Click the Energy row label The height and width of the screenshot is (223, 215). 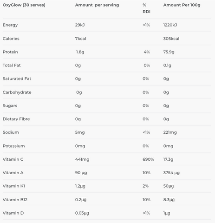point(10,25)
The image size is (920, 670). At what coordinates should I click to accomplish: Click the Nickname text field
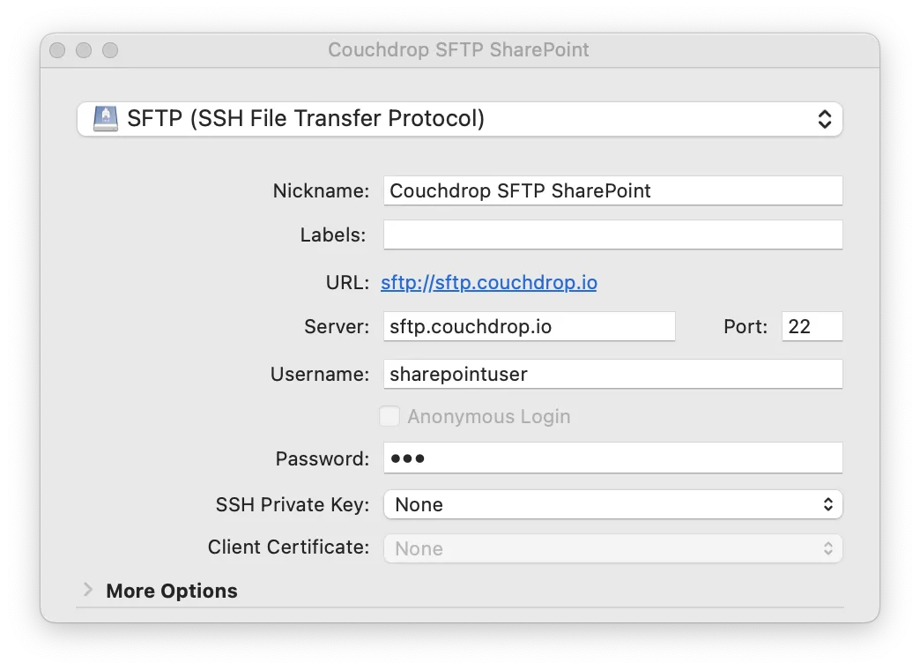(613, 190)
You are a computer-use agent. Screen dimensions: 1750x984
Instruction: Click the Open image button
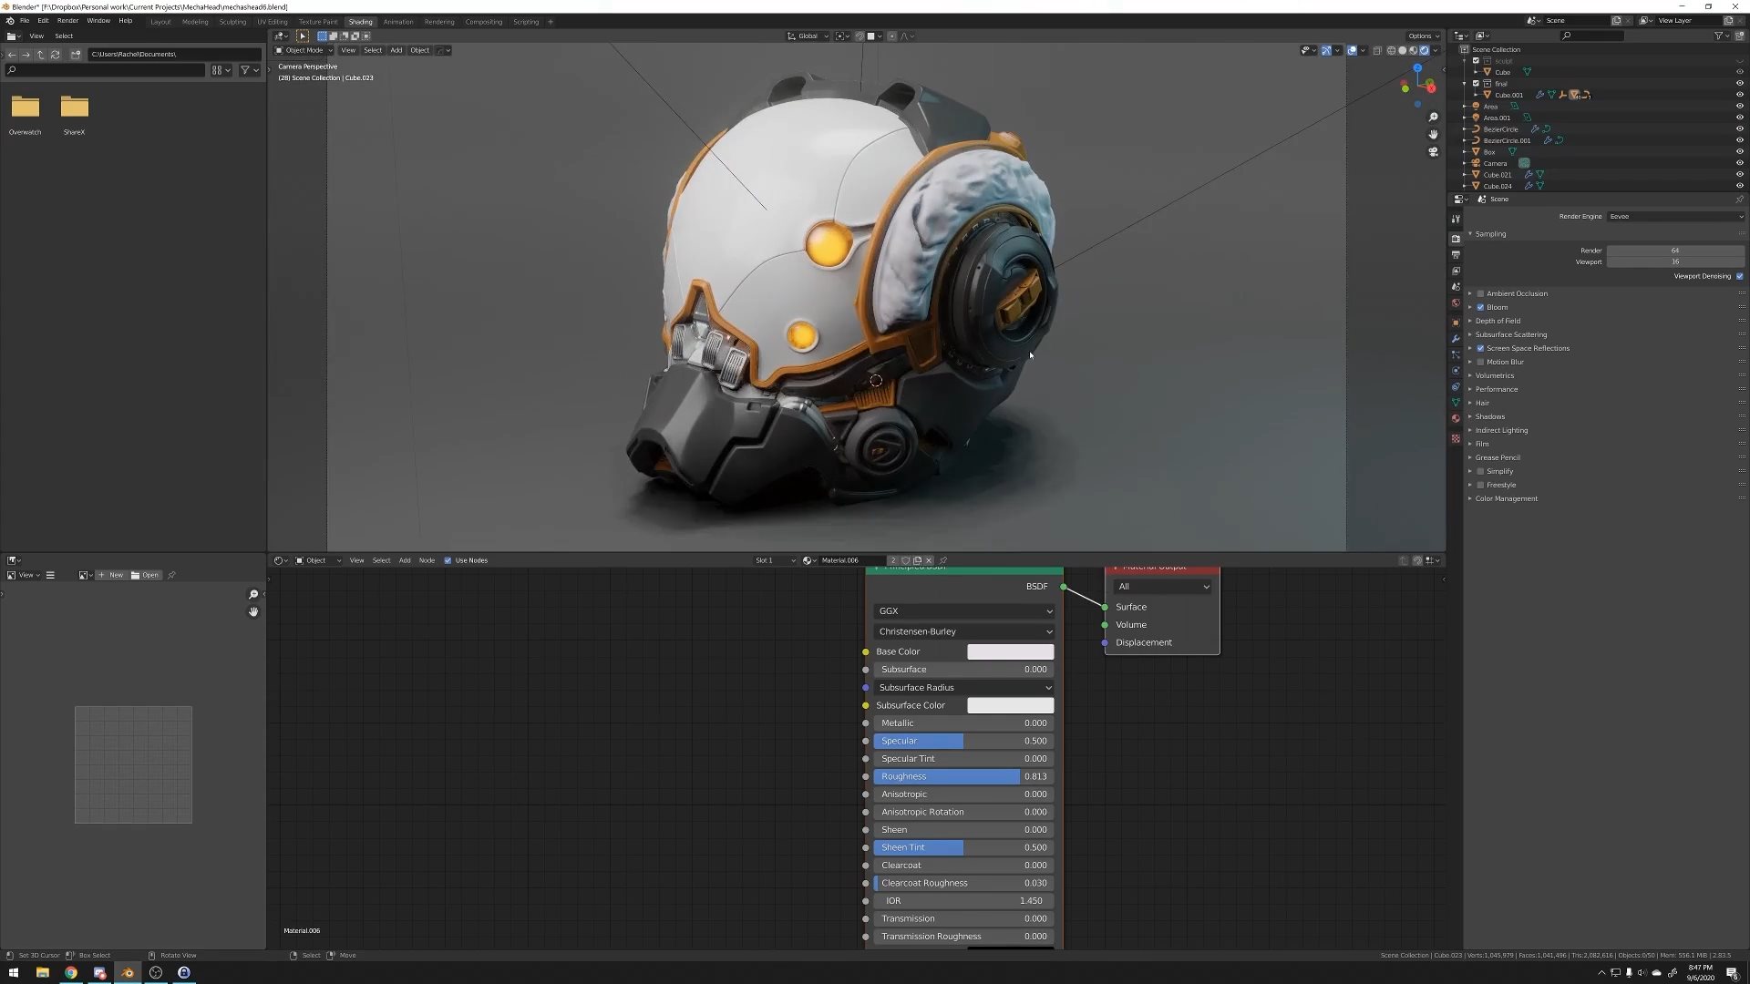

---

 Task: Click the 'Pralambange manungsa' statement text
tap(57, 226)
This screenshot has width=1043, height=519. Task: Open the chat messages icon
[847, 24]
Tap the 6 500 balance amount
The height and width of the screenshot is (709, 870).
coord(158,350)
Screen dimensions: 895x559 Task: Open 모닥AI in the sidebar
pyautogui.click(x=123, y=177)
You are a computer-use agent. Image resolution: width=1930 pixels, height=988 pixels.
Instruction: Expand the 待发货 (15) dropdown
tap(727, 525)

---

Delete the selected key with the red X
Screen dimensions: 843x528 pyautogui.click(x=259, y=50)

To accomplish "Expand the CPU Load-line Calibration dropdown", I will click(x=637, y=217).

§ What to produce: Copy out the records from the line with "You are a computer-use agent. Image" to the line with "tap(727, 525)", swapping "dropdown" for "menu" and changing nothing else. Give only those lines.

§ Correct output:
You are a computer-use agent. Image resolution: width=1930 pixels, height=988 pixels.
Instruction: Expand the 待发货 (15) menu
tap(727, 525)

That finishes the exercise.